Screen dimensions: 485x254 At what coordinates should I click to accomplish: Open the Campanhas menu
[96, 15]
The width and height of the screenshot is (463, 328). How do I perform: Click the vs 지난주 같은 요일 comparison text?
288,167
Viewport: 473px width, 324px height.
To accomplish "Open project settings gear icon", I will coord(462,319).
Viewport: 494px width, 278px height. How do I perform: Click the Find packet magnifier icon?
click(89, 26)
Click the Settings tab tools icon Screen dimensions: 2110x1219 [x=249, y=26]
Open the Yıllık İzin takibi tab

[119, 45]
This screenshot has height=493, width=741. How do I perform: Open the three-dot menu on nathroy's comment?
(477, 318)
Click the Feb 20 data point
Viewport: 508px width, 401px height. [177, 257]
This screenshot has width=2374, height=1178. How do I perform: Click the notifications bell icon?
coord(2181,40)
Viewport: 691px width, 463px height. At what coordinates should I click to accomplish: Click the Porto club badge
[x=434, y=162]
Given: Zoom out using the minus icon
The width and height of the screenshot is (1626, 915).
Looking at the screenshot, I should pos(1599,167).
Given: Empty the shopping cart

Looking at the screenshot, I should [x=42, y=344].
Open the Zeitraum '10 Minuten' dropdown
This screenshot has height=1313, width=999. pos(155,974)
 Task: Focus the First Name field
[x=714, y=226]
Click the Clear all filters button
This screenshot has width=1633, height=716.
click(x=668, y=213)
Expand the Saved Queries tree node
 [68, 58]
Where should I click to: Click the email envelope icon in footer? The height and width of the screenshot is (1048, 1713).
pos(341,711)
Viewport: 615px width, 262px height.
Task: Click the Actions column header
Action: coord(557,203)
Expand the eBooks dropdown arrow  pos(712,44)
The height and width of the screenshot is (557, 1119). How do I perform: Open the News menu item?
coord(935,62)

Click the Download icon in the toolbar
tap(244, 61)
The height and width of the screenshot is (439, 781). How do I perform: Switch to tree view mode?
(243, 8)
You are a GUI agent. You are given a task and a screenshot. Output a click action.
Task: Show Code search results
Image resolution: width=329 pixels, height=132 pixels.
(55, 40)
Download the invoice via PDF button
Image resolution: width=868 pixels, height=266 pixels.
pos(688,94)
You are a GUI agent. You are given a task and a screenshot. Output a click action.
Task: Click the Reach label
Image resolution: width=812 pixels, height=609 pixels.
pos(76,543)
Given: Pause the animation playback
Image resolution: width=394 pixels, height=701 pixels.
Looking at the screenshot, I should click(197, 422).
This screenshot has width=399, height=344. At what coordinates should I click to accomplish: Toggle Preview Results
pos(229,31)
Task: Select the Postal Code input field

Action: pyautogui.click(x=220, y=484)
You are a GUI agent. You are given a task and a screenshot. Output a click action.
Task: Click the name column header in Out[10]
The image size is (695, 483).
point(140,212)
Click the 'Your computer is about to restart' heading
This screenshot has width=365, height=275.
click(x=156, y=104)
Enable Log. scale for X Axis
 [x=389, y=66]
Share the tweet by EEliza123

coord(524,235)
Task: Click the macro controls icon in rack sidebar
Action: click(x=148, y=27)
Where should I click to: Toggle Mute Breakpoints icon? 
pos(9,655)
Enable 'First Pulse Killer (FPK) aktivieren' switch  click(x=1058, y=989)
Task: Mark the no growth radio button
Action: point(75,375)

------

Copy out all of the records above word for word.

▶ _Completed exercise_
Screen dimensions: 485x254 At what coordinates should I click to accomplish: Open the Campanhas menu
[96, 15]
The width and height of the screenshot is (463, 328). How do I perform: Click the vs 지난주 같은 요일 comparison text?
288,167
Viewport: 473px width, 324px height.
To accomplish "Open project settings gear icon", I will coord(462,319).
Viewport: 494px width, 278px height. How do I perform: Click the Find packet magnifier icon?
click(89, 26)
Click the Settings tab tools icon Screen dimensions: 2110x1219 [x=249, y=26]
Open the Yıllık İzin takibi tab

[119, 45]
This screenshot has height=493, width=741. How do I perform: Open the three-dot menu on nathroy's comment?
(477, 318)
Click the Feb 20 data point
Viewport: 508px width, 401px height. [177, 257]
This screenshot has width=2374, height=1178. How do I perform: Click the notifications bell icon?
coord(2181,40)
Viewport: 691px width, 463px height. At what coordinates should I click to accomplish: Click the Porto club badge
[x=434, y=162]
Given: Zoom out using the minus icon
The width and height of the screenshot is (1626, 915).
Looking at the screenshot, I should pos(1599,167).
Given: Empty the shopping cart

Looking at the screenshot, I should [x=42, y=344].
Open the Zeitraum '10 Minuten' dropdown
This screenshot has height=1313, width=999. pos(155,974)
 Task: Focus the First Name field
[x=714, y=226]
Click the Clear all filters button
This screenshot has width=1633, height=716.
click(x=668, y=213)
Expand the Saved Queries tree node
 [68, 58]
Where should I click to: Click the email envelope icon in footer? The height and width of the screenshot is (1048, 1713).
pos(341,711)
Viewport: 615px width, 262px height.
Task: Click the Actions column header
Action: coord(557,203)
Expand the eBooks dropdown arrow  pos(712,44)
The height and width of the screenshot is (557, 1119). How do I perform: Open the News menu item?
coord(935,62)

Click the Download icon in the toolbar
tap(244, 61)
The height and width of the screenshot is (439, 781). How do I perform: Switch to tree view mode?
(243, 8)
You are a GUI agent. You are given a task and a screenshot. Output a click action.
Task: Show Code search results
Image resolution: width=329 pixels, height=132 pixels.
(55, 40)
Download the invoice via PDF button
Image resolution: width=868 pixels, height=266 pixels.
pos(688,94)
You are a GUI agent. You are given a task and a screenshot. Output a click action.
Task: Click the Reach label
Image resolution: width=812 pixels, height=609 pixels.
pos(76,543)
Given: Pause the animation playback
Image resolution: width=394 pixels, height=701 pixels.
Looking at the screenshot, I should click(197, 422).
This screenshot has width=399, height=344. At what coordinates should I click to accomplish: Toggle Preview Results
pos(229,31)
Task: Select the Postal Code input field

Action: pyautogui.click(x=220, y=484)
You are a GUI agent. You are given a task and a screenshot. Output a click action.
Task: Click the name column header in Out[10]
The image size is (695, 483).
point(140,212)
Click the 'Your computer is about to restart' heading
This screenshot has width=365, height=275.
click(x=156, y=104)
Enable Log. scale for X Axis
 [x=389, y=66]
Share the tweet by EEliza123

coord(524,235)
Task: Click the macro controls icon in rack sidebar
Action: click(x=148, y=27)
Where should I click to: Toggle Mute Breakpoints icon? 
pos(9,655)
Enable 'First Pulse Killer (FPK) aktivieren' switch  click(x=1058, y=989)
Task: Mark the no growth radio button
Action: point(75,375)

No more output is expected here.